Não esperou que ela respondesse nada. Voltou para o quarto batendo a porta, vestiu o primeiro jeans que encontrou, e começou a colocar roupas de qualquer jeito em uma mochila. Quem ela pensava que era? Seria possível que o tempo tivesse feito de Sophia uma pessoa ainda mais arrogante? Caridade... Antonio não precisava da caridade de ninguém. Pagava as contas daquela casa junto com Carlos.

De cabeça quente desceu as escadas com a mochila nas costas, encontrando todos os familiares, além de Sophia, reunidos para o almoço. A expressão de Mariinha congelou ao ver o rosto do filho, e ela levantou-se antes que ele chegasse ao andar de baixo. Percebendo a tensão, Carlos e Gabriela também se viraram para ele.

— Toninho, o que aconteceu? – Mariinha perguntou, seu olhar rapidamente virando-se para Sophia.

— Vou embora. – Antonio disse, irritado. – Aqui eu não vou ficar.

— Antonio, o que aconteceu? – Carlos se aproximou dele. – Como não vai ficar aqui? É a sua casa.

— Não é, Carlos. Como sua filha bem apontou, a casa é dela.

— Sophia, o que foi que você fez? – Carlos encarou a filha.

— Eu? – Sophia sorriu, inocente. – Eu apenas disse pra o grosseiro do Antonio que ele deveria ficar longe de mim e do Dan.

— Ah, eu vou ficar. – Antonio apontou para ela. – Eu faço questão de ficar.

— Você não vai à lugar algum. – Mariinha disse, firme. – Ninguém vai sair desta casa. Vocês dois não são crianças. E vão aprender a tolerar um ao outro, porque eu e Carlos somos casados e não vamos abrir mão da nossa família.

— Antonio, você não tem nem para onde ir. – Gabriela se aproximou do irmão.

— Eu dou um jeito. – Antonio bufou.

— Toninho, você me ouviu. Se quer agir como um adolescente, eu vou me comportar como a mãe de um. Pode subir e guardar as suas coisas. E, Sophia, você não é minha filha, mas eu gosto de você como se fosse. Eu não gostaria de achar que não sou bem vinda nesta casa.

— É claro que você é, Mariinha. – Sophia levantou-se. – Eu estou muito feliz pelo seu casamento com o meu pai.

— Se eu sou, os meus filhos também são.

— Vocês ouviram a Mariinha. Antonio, não tome nenhuma atitude impensada. – Carlos se aproximou dele. – As coisas vão se resolver.

— É, Antonio. – Sophia sorriu, com ironia. – Fique a vontade. A casa é sua.
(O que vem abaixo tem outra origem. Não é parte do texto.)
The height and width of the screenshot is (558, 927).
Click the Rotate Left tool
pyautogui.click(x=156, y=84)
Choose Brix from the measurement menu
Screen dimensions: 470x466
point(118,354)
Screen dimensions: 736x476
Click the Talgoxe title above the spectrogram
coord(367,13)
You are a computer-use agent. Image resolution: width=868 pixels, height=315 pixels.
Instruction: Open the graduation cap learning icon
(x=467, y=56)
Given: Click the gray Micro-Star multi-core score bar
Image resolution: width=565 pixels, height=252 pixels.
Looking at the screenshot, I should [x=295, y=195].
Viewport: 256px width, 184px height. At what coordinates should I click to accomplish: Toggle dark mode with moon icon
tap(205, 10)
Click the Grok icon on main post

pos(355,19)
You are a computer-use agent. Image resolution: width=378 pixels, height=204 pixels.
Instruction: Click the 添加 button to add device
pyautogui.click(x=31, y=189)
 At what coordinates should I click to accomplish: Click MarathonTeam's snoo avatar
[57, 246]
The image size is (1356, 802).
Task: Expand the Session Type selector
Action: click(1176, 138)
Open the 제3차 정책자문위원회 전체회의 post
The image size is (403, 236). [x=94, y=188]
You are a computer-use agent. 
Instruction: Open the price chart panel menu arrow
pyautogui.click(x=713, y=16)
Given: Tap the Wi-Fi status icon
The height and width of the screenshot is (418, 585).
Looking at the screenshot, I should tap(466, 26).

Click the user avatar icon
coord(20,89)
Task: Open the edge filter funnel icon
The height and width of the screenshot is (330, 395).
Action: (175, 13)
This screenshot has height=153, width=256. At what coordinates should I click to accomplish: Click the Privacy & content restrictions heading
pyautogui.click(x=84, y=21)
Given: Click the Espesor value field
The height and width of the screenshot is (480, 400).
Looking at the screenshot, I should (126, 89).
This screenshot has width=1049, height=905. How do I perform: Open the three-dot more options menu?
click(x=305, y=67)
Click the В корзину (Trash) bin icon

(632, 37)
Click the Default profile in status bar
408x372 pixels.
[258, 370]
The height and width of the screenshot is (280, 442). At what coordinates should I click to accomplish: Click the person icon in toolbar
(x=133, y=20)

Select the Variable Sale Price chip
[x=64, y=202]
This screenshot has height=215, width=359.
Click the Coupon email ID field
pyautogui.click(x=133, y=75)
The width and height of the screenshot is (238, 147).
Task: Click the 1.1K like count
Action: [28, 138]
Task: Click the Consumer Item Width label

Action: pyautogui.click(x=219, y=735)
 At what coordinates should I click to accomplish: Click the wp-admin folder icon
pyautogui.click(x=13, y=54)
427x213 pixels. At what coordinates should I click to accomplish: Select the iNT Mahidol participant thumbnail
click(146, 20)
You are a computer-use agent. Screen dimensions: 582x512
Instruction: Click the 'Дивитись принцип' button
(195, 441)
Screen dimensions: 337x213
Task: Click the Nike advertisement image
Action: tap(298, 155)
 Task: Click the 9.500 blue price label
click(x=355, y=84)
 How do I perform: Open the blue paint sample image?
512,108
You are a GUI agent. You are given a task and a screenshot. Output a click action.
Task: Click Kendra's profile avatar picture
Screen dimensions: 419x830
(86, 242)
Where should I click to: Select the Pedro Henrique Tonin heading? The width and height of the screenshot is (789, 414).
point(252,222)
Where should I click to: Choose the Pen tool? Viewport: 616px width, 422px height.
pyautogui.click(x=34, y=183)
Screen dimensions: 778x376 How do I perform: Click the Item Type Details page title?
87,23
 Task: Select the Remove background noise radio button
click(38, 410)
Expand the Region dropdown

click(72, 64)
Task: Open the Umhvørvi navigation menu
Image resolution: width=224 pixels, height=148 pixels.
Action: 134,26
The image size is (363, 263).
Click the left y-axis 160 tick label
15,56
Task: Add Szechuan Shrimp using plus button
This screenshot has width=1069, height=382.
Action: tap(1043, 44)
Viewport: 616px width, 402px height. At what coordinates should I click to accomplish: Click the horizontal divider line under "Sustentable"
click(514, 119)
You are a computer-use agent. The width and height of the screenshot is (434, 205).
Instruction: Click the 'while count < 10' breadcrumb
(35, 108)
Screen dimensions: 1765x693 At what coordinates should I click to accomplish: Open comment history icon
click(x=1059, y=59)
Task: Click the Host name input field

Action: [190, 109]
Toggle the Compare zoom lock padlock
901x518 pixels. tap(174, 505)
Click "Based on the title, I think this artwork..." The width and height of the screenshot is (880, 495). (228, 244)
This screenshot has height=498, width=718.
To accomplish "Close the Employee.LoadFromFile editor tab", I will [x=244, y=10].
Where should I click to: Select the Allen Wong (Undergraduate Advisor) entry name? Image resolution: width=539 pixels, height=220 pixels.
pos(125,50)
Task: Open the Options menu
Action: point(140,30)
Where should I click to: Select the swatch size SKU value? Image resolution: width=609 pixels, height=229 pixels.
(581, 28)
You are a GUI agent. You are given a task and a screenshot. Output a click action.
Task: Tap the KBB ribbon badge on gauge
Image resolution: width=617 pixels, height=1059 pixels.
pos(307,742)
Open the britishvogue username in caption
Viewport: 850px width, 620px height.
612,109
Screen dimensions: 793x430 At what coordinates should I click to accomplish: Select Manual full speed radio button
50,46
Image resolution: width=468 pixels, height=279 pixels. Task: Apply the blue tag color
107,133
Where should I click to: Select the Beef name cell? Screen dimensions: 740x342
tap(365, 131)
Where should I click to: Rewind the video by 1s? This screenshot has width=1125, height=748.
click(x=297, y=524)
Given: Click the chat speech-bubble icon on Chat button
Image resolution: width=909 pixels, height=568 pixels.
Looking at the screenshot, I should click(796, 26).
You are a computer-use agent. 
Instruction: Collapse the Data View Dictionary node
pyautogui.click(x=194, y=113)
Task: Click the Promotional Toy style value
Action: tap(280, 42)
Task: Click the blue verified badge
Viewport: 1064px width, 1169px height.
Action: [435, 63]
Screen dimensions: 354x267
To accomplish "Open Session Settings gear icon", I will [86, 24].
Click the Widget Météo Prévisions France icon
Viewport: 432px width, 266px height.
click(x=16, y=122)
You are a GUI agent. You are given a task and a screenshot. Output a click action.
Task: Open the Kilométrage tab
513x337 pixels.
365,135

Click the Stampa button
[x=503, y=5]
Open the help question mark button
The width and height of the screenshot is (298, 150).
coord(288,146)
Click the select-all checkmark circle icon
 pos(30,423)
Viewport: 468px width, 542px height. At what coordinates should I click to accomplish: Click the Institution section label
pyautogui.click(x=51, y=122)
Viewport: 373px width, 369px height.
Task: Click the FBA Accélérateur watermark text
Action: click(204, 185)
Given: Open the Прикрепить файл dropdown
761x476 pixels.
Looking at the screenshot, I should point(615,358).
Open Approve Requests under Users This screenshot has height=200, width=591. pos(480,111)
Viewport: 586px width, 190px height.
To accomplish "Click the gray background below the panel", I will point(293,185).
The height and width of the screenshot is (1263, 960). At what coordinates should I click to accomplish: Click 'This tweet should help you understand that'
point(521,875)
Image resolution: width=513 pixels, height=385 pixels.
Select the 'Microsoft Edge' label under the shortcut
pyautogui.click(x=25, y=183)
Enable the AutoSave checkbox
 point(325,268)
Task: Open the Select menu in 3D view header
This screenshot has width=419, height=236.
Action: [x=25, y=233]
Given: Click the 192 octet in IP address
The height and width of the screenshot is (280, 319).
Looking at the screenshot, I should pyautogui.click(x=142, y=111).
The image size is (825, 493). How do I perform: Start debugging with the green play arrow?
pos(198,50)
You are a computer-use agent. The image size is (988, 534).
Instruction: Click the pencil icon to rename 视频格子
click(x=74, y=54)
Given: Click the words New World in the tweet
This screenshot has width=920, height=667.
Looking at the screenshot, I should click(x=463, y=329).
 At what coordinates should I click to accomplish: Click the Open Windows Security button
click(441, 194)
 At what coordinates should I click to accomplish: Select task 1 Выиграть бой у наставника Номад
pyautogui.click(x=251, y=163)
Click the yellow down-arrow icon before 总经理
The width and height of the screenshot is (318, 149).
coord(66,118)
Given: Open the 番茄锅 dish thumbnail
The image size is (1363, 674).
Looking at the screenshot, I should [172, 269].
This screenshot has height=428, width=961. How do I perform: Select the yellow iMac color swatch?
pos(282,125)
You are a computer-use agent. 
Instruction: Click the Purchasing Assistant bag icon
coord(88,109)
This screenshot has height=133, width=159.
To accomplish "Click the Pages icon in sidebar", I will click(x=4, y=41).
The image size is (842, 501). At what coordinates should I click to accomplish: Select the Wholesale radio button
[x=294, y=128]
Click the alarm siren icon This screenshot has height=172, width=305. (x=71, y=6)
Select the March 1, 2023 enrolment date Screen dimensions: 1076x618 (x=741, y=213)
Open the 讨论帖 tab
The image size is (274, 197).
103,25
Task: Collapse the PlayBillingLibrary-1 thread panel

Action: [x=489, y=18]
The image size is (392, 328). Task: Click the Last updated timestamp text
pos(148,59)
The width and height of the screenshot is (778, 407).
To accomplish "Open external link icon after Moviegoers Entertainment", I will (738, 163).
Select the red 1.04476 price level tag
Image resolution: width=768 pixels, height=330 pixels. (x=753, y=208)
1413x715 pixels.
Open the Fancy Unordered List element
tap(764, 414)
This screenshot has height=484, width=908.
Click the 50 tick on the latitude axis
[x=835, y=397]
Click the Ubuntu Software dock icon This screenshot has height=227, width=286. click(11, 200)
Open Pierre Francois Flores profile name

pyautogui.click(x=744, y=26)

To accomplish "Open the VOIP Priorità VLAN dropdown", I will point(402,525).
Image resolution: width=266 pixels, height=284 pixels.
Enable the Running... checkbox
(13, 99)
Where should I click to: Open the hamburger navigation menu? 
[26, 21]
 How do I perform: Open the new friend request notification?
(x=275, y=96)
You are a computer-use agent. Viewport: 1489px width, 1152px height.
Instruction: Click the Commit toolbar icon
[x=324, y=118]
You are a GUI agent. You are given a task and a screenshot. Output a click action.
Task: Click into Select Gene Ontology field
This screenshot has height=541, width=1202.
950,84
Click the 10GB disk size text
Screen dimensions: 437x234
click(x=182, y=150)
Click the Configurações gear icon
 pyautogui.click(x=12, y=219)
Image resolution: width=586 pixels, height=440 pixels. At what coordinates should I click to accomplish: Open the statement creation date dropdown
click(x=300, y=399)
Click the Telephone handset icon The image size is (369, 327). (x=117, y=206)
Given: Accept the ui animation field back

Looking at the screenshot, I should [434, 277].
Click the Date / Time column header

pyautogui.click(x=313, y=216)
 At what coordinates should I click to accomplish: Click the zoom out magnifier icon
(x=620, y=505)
Sophia aproximou-se dele em passos lentos, e Antonio bufou de irritação.

— Mas você vai lembrar do que eu te disse. – ela falou em voz baixa, de forma que somente ele pudesse ouvir. – Se você chegar perto do Daniel, eu acabo com você.

Sophia passou por ele, subindo as escadas em seguida. Antonio jogou a mochila de qualquer jeito no sofá, sentando-se logo após. Passou as mãos pelos cabelos, bagunçando os fios, e ergueu os olhos para Gabriela, Mariinha e Carlos.

— Isso vai acabar em guerra. – disse, antes de fechar os olhos.

E, de olhos fechados, não pode ver os olhares e sorrisos cúmplices trocados por sua família.